Ce livre aborde à partir de cette question première, nombre de questions (l’oedipe, le diagnostic, la violence, la perversion, le discours capitaliste, l’homosexualité, le gadget et la honte, Dieu, le bonheur et le bien-être, le symptôme…) qui se posent aujourd’hui aux psychanalystes dans une civilisation qui n’est plus vraiment celle du temps de Freud.

Un fil sous tend l’élaboration de chacune, une précision rétablie au sujet d’une citation souvent entendue « se passer du père à condition de s’en servir », qui a pu parfois prendre statut d’aphorisme, de formule quasi-magique en transformant le propos de Lacan :

« L'hypothèse de l'inconscient, Freud le souligne, ne peut tenir qu'à supposer le Nom-du-Père. Supposer le Nom-du-Père c'est Dieu. C'est en quoi la psychanalyse, de réussir, prouve que le Nom-du-Père on peut aussi bien s'en passer à condition de s'en servir. » (Séminaire XXIII- Le sinthome p 136 - Editions du Seuil)

Ce signifiant « Nom-du-Père » n’est pas facile à concevoir et théoriser, le malentendu y est peut-être plus qu’ailleurs de mise. Lacan a travaillé à le dissiper au fil de son oeuvre, en le dégageant de son fondement religieux, allant jusqu’à le pluraliser puis le situer en fonction de semblant…

Et c’est en quelque sorte un retour à Lacan qu’opère Christian Demoulin dans son ouvrage en interrogeant et éclairant les impasses psychologisantes ou idéologiques dans lesquels la psychanalyse et les « post-lacaniens » sont parfois conduits aujourd’hui à se fourvoyer.

Cheminant au plus près d’une démarche analytique (analysis : décomposer un tout en ses parties, envers de sunthesis : réunir des parties en un tout), Christian Demoulin fait la part de ce qui relève la fonction symbolique et de la consistance imaginaire.

Il affirme dés lors «La psychanalyse n'est pas une idéologie. Sa tâche de la ne consiste pas à définir ce que devrait être le système symbolique de notre société. Elle est d'abord une pratique… », hors de tout parti pris idéologique, qu’il soit conservateur côté nostalgie du patriarcat ou libertaire versant droit à la jouissance.

Sa mise en garde reste dans le droit fil de la découverte freudienne « La psychanalyse est incapable de créer une Weltanschauung (conception du monde, solution homogène à des problèmes différents) qui lui soit particulière ». (« Sur une Weltanschauung » in Nouvelles conférences d’introduction à la psychanalyse - p 243 - Editions Gallimard)

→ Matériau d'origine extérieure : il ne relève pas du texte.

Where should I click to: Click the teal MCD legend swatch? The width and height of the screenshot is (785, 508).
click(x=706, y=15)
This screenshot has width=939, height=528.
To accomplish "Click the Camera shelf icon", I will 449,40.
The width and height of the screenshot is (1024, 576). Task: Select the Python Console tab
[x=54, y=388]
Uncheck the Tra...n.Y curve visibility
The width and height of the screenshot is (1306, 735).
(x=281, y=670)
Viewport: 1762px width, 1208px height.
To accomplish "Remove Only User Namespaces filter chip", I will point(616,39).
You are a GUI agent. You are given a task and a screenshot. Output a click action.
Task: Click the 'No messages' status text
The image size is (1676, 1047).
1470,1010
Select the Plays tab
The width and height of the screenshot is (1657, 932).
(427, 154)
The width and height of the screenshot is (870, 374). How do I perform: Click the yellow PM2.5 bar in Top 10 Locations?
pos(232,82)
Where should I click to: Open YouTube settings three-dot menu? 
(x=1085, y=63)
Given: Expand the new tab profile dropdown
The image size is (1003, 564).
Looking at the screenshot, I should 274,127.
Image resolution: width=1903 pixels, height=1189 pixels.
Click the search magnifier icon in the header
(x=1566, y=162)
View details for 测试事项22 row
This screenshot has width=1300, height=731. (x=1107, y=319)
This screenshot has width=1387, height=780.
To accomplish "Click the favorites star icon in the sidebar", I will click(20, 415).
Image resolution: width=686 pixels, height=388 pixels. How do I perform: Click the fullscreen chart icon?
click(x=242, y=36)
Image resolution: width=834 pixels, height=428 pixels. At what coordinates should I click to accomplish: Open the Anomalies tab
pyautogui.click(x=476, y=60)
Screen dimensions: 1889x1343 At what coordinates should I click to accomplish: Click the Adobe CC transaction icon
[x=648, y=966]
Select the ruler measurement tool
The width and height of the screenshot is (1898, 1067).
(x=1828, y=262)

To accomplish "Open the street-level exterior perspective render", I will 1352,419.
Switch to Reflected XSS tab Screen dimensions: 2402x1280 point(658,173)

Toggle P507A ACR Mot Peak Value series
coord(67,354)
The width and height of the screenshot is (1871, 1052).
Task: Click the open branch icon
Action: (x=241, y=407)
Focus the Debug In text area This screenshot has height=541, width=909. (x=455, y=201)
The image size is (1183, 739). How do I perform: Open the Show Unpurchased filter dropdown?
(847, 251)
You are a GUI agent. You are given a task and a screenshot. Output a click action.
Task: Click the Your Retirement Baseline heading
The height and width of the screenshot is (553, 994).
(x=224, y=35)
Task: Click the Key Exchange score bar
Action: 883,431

Au cours de cet ouvrage, Christian Demoulin, à l’appui de ses travaux antérieurs, s’applique quelle que soit la question abordée, à différencier, décoller ce qui tend, de structure, à être si souvent confondu :

- la place et la fonction du père et celle du Nom du Père

- le père réel effectif et le père réel mythique,

- la fonction de la métaphore et celle de la métonymie

- l’oedipe synchronique (celui de la métaphore) et l’oedipe diachronique de référence familialiste

- le père qui nomme et le dire qui nomme (qu’il soit ou pas paternel)

- la nomination qui participe d’un dire et le « nommé à » participant de la prescription quelquefois impérative

- l’idéal familial propre au discours du maître et l’idéal de réussite individuelle promu par le discours capitaliste

- la consommation et la sublimation : deux possibles et contemporains destins de la pulsion 

- la psychanalyse et la religion

- le bonheur imprescriptible et le bien-être planifié

Il propose au lecteur un parcours qui peut paraître de prime abord quelque peu dispersé compte tenu de la diversité des questions abordées, c’est au fil de l’ouvrage que s’affirme clairement son propos essentiel et le désir persévérant de son auteur : éviter la dérive du discours psychanalytique vers le discours du maître.

Christian Demoulin chemin faisant en vient ainsi au terme de cet écrit à avancer pas sans humour, et quelque audace à l’envers du discours courant : « il n'y a de bonheur que du symptôme ».